El trabajo, desde luego, le atraía enormemente, así que lo supervisaba en persona y realizaba toda la labor de ingeniería. Después de casarse con Pompeya apenas visitaba Roma. Seguía, naturalmente, el progreso de Pompeyo en aquella fabulosa campaña contra los piratas, y tenía que reconocer que a duras penas habría podido mejorarlo él mismo. Llegó hasta el punto de aplaudir la clemencia de Pompeyo cuando la guerra se desarrolló a lo largo de la costa de Cilicia y Pompeyo se ocupó de los miles de cautivos volviendo a instalarlos en ciudades desiertas lejos del mar. Desde luego, todo lo estaba haciendo del modo apropiado, e incluso se había asegurado de que su amigo y amanuense Varrón fuera condecorado con una corona naval por supervisar el reparto del botín de modo que ningún legado pudiera coger más que aquello a lo que tenía derecho, y el resto sirviera para engrosar considerablemente el Tesoro. Había tomado la fortaleza de Coracesium, situada en una cumbre, de la mejor manera posible, mediante sobornos llevados a cabo desde el interior, y cuando dicha plaza cayó, ningún pirata de los que quedaron con vida podía engañarse a sí mismo creyendo que Roma no era dueña ahora de lo que ya se había convertido en el
Mare Nostrum
, el Mar Nuestro. La campaña se había extendido hacia el interior del Euxino, y también allí Pompeyo se lo llevó todo por delante. Megadates y Farneces, su hermano gemelo con aspecto de lagarto, habían sido ejecutados; el abastecimiento de grano a Roma estaba ahora organizado y garantizado en el futuro.

Sólo en el tema de Creta había fracasado, y eso fue debido a Metelo Pequeña Cabra, quien testarudamente se negó a honrar el
imperium
superior de Pompeyo y desairó a su legado Lucio Octavio cuando llegó para suavizar las cosas; se decía también que había sido la causa del fatal ataque de apoplejía de Lucio Cornelio Sisenna. Aunque Pompeyo hubiera podido deponerlo, eso habría supuesto entrar en guerra con él, como dejó bien claro Metelo. Así que al final Pompeyo hizo lo más sensato, le dejó Creta a Metelo y por ello acordó tácitamente compartir una diminuta parte de la gloria con el inflexible nieto de Metelo Macedónico. Porque aquella campaña contra los piratas era, como le había dicho Pompeyo a César, un simple calentamiento, una manera de estirar los músculos a fin de prepararlos para tareas más importantes.

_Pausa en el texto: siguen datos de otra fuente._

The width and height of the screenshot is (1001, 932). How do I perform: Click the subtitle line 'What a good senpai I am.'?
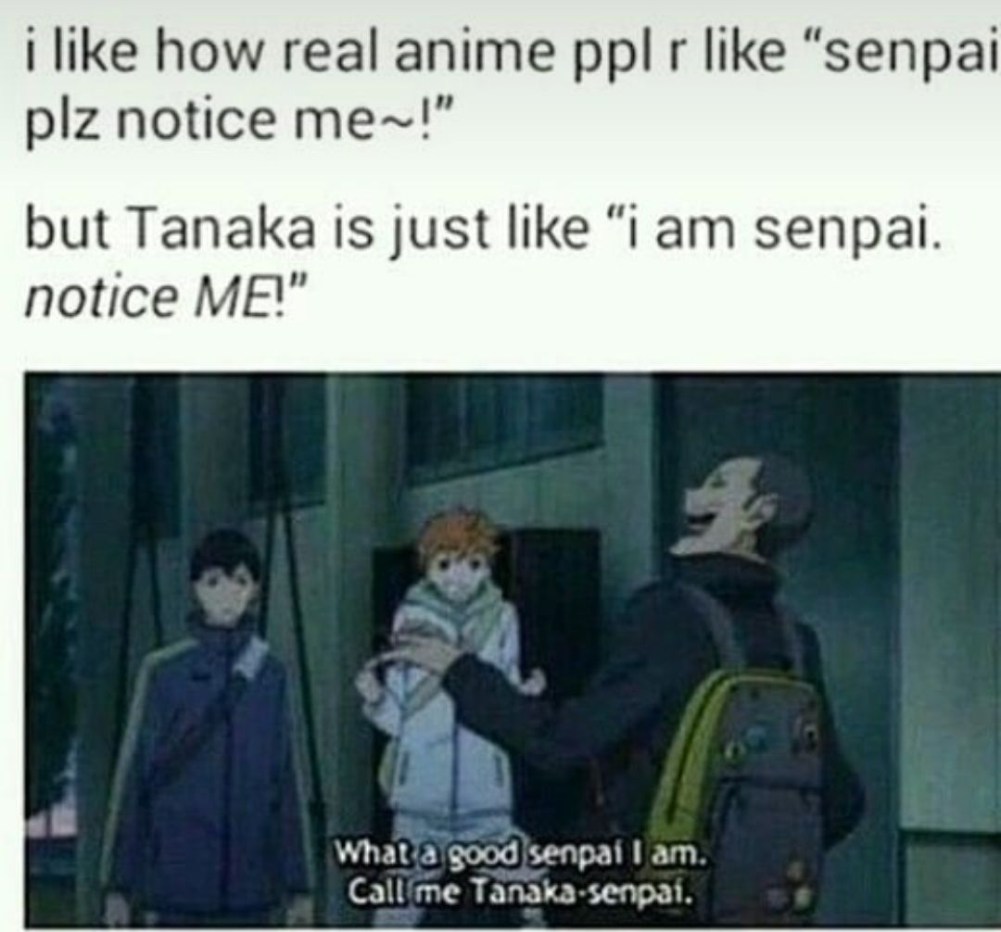tap(520, 853)
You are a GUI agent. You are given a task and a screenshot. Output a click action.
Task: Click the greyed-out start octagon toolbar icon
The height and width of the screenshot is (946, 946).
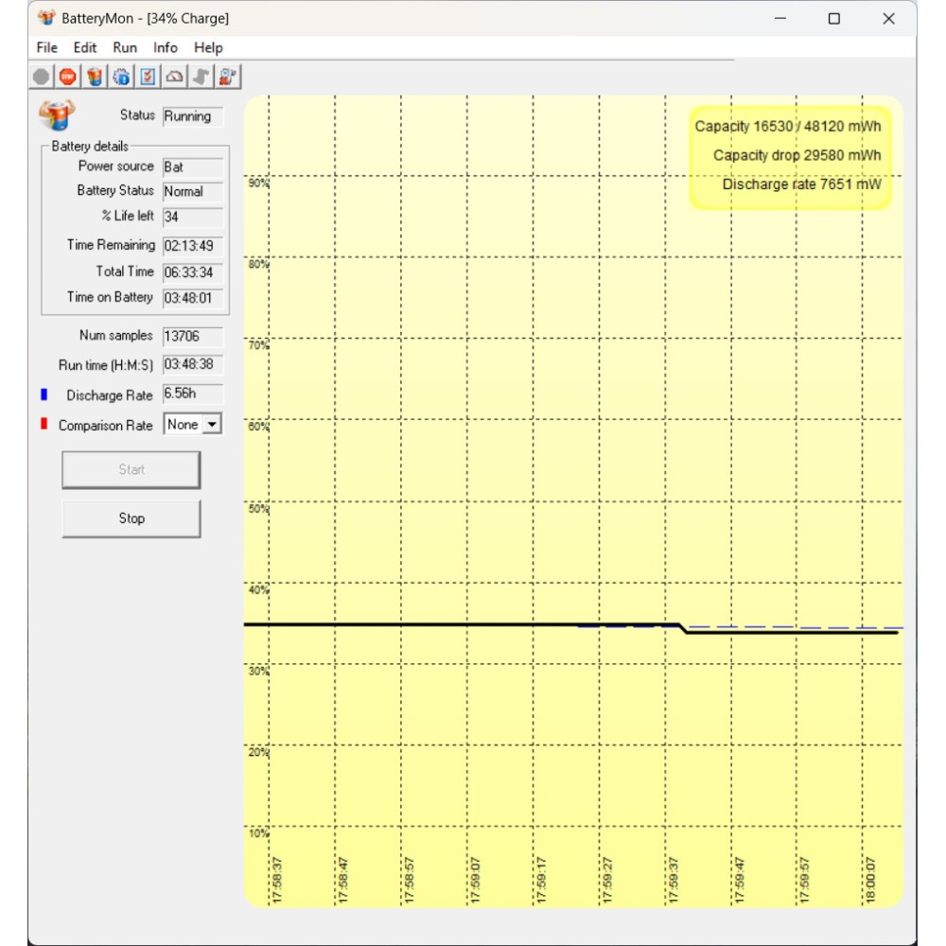(42, 77)
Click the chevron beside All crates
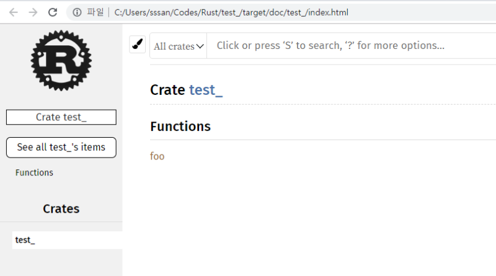 coord(200,47)
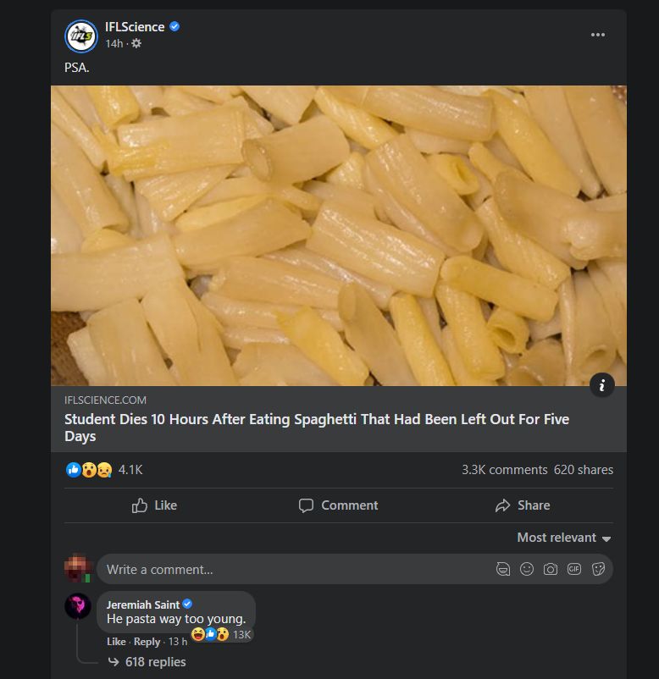Open the article headline about the student
659x679 pixels.
(315, 419)
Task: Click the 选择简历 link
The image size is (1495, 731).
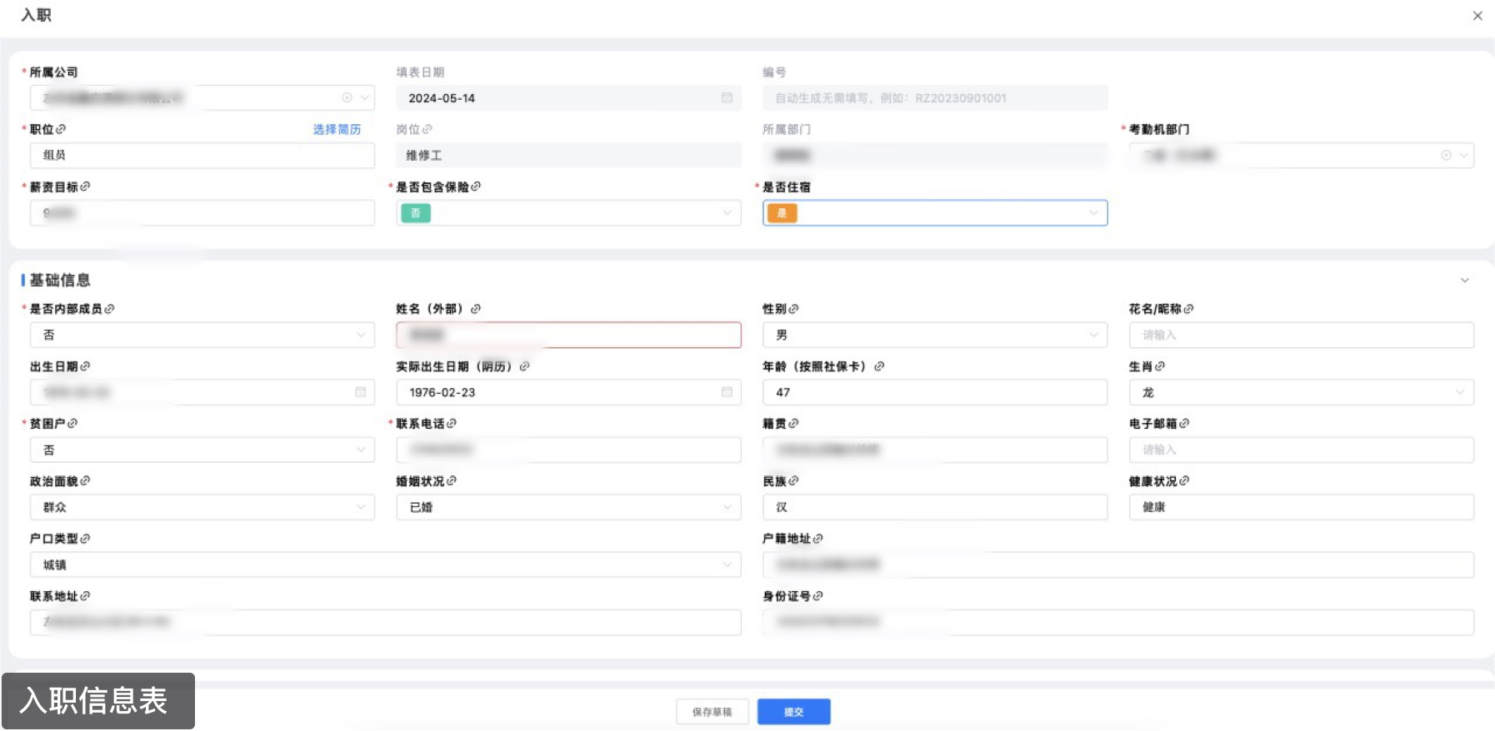Action: pyautogui.click(x=337, y=129)
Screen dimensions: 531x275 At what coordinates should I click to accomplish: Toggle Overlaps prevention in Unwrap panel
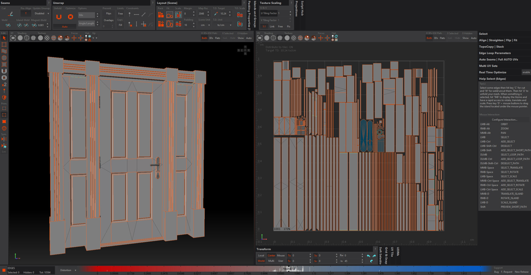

Así Pompeyo no tenía intención de volver a Roma; permaneció en la provincia de Asia durante el invierno y se dedicó a apaciguarla, reconciliándola con una nueva ola de recaudadores de impuestos que sus propios censores habían hecho posible. Desde luego Pompeyo no tenía necesidad de volver a Roma, prefería estar en otra parte; tenía a otro leal tribuno de la plebe para sustituir al saliente Aulo Gabinio; de hecho tenía dos. Uno de ellos, Cayo Memmio, era hijo de su hermana y del primer marido de ésta, aquel Cayo Memmio que había perecido en Hispania mientras servía a las órdenes de Pompeyo contra Sertorio. El otro, Cayo Manilio, era el más capaz de los dos, y se le había asignado la tarea más difícil de todas: conseguir para Pompeyo el mando contra el rey Mitrídates y el rey Tigranes. Era, en opinión de César, que consideró prudente permanecer en Roma durante los meses de diciembre y enero, una tarea más fácil que la que Gabinio había tenido que afrontar; sencillamente porque Pompeyo había vencido decisivamente la oposición senatorial contra él al derrotar por completo a los piratas en el breve espacio de un verano; y con un coste mínimo teniendo en cuenta lo que habría podido costar la campaña; y demasiado rápido como para necesitar concesiones de terrenos para las tropas, primas para las ciudades y estados que habían cooperado en él, y compensaciones por las flotas prestadas. Al final de aquel año, Roma estaba dispuesta a darle a Pompeyo cualquier cosa que quisiera.